Living with Life on Mars (US)

The hunky Jason O'Mara, star of Life on Mars.

One of my favorite television shows is Life on Mars, which has a simple-not-so-simple premise: New York Police Detective Sam Tyler is transported 35 years in the past, from 2008 NYC to 1973. He retains full memory of everything that has happened, and most interesting to me, he seemingly exists in both planes simultaneously.

It is a show about time travel, kind of. Most episodes focus on the sort of trivial personal issues that I would really wonder about if I traveled back in time. For example, Sam keeps running into his mother and himself, who both lived in NYC in 1973. He has to struggle with the dilemma of actively trying to make his life better (warning his mother about his father's true nature, telling his child-self about the future) or whether his meddling could cause irreparable harm. Unlike Back To The Future, Sam doesn't ever pull a Marty McFly / Biff, and try to use his knowledge of the future for personal gain (excluding a small sports bet with a co-worker). Apparently, he also does not have to worry about ripping a hole in the space-time continuum, which is always nice.

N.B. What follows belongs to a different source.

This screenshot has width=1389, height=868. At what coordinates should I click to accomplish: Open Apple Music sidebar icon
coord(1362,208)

Life on Mars also doubles as a 1970s police procedural, and in this, it is shockingly good. If you eliminated all of the time-traveling elements, you would still have a good, gritty detective show. The time travel is just the aspect that elevates it from a good to great show in my mind. (I also giggle delightfully as Sam uses names from the future - Sam Bono, Detective Skywalker - as cover identities.)

When Sam isn't busy trying to crack cases and snog gorgeous ladies, the show focuses on his efforts to 1) figure out how this all happened and 2) how he can "get back" to the present. The show hints that Sam is in a coma in 2008/09 and hallucinating all of this, but it also hints that he has legitimately traveled back, and that others have as well as part of some shadowy conspiracy.

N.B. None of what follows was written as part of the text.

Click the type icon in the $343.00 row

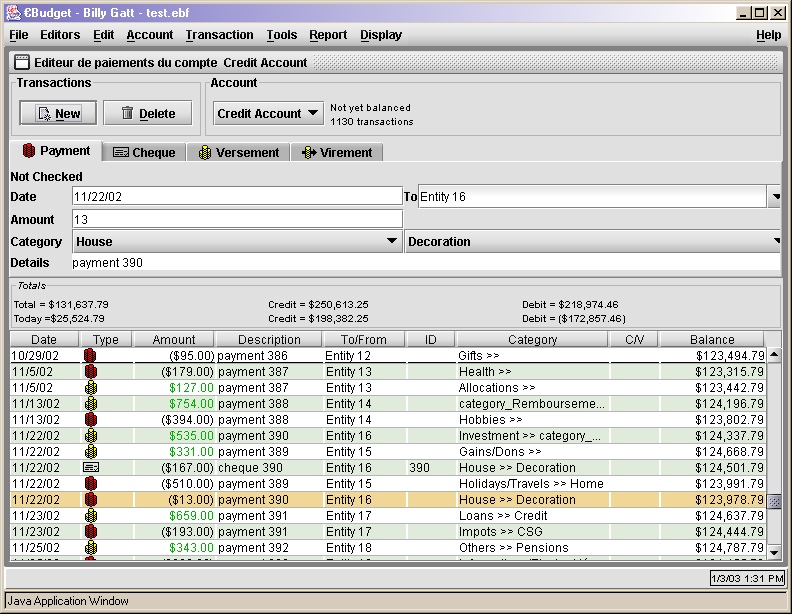90,547

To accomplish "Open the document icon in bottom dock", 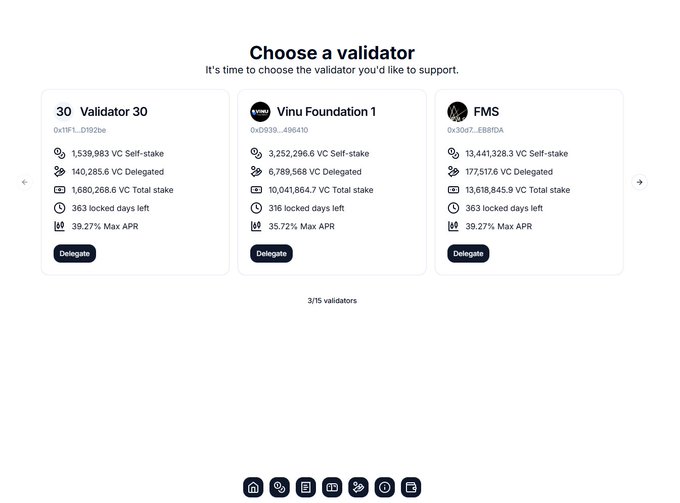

Seeing as less than a season of the show has run, plenty remains unexplained, which I like, although I'm worried that it'll be canceled because of less than stellar ratings before a proper conclusion. It definitely seems like there is some sort of plot and character arc behind the show, since the latest episode had a ridiculously shocking ending; it's not a Lost situation, where the show feels aimless half the time and leaves you to speculate about effing everything.